第2話 出会いと出合い
「もしかして、あなた、あかりちゃん...?」
「えっそうだけど」
「やっぱり! やっぱりそうだ! この声! この感じ! あかりちゃんだ!」
いきなりガっと体を引き寄せられ驚く。
ついさっき新入団選手のお披露目が終わり、控室に戻ってきたばかりだ。
周りの選手はみんな初対面ということもあり、みんな話しかけていいのか悪いのか分からず微妙な空気が流れている部屋の中で、いきなりフレンドリーに接されたのだから驚かない訳がない。
「えっーと、私達知り合いなんですか...?」
「えっ、あかりちゃん私のこと覚えてないの!?」
今度は体をのけ反らせて一歩後退する。
この反応を見るからに相当ショックを受けたようだ。
もしも本当に知り合いなら、その人の名前や顔を覚えていないということは失礼にあたるだろう。
でも、うーん...。
身長は私と同じくらいだろうか、黒くきれいな髪はハーフアップでまとまっており、この距離でもいい匂いがする。
さっきの行動を見ればそうは思えない人もいるだろうが、見た目はThe清楚といった感じで「やまとなでしこ」という言葉が真っ先に頭の中にでてきた。
「じゃあ、これでも分からない?」
「ふぇっ?」
抱きしめられた、やまとなでしこに。
あまりに自然な動作で全く反応できなかったが、部屋の中にいた他の選手たちの驚きの声や悲鳴のようなもので我に返る。

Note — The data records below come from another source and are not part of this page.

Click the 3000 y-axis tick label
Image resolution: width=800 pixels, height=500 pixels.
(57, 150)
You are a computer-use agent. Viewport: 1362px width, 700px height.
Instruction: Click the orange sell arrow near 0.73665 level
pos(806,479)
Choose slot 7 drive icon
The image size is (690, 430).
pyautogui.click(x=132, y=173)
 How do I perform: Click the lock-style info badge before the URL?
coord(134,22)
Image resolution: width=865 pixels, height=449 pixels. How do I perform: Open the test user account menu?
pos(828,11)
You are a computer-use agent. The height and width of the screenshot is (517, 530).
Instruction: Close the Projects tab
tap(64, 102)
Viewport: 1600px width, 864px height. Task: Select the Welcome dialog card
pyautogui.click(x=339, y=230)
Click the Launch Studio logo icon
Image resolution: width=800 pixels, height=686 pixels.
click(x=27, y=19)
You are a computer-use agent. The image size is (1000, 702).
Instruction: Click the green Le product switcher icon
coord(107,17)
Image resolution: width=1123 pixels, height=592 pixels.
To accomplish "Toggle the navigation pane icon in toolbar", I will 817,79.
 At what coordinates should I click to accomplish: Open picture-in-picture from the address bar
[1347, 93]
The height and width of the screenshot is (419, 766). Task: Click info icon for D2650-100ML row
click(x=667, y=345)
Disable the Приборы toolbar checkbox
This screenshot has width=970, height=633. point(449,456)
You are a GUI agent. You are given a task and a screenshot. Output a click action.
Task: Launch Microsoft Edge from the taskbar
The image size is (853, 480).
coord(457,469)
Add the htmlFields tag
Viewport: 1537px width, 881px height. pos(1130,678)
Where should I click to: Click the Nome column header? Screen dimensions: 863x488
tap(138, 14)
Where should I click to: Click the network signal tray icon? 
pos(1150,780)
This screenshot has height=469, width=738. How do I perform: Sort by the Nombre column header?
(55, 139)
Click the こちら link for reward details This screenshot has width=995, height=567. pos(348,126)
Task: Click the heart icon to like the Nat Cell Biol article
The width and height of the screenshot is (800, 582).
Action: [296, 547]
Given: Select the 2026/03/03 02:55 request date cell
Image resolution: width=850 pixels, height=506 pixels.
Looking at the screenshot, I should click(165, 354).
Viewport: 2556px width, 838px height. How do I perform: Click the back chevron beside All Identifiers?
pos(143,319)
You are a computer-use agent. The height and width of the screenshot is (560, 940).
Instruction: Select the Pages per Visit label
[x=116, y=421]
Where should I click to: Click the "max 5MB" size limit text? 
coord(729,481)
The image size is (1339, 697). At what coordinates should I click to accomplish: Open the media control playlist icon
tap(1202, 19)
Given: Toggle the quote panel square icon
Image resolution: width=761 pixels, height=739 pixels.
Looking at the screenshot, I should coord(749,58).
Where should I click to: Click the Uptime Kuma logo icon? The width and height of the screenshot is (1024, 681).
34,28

やまとなでしこの肩越しに、赤面したり目を覆っている選手を見つけ一気に私の羞恥心のメーターが上がる。
「えっちょっなっなにを」
「大丈夫、大丈夫だよあかりちゃん、私たちならできるよ、私たちは負けないよ、二人が信じ合えば、乗り越えられない壁なんてないよ」
「えっその言葉、どこで」
その言葉は忘れない、忘れてなかった、でも。
まさか、本当に?
今の言葉で全て理解した、この言葉を知っているのは私と、もう一人しかいない。
ずっと忘れていた記憶の蓋が開き、その名前が自然と口から漏れていた。
「来未...ちゃん...?」
「そうだよ、来未だよ、久しぶりだねあかりちゃん」
私を満面の笑顔で見つめるやまとなでしこの姿が、私にはとても小さく、泣き虫だった「あの頃」の来未ちゃんの姿に戻ったように見えた。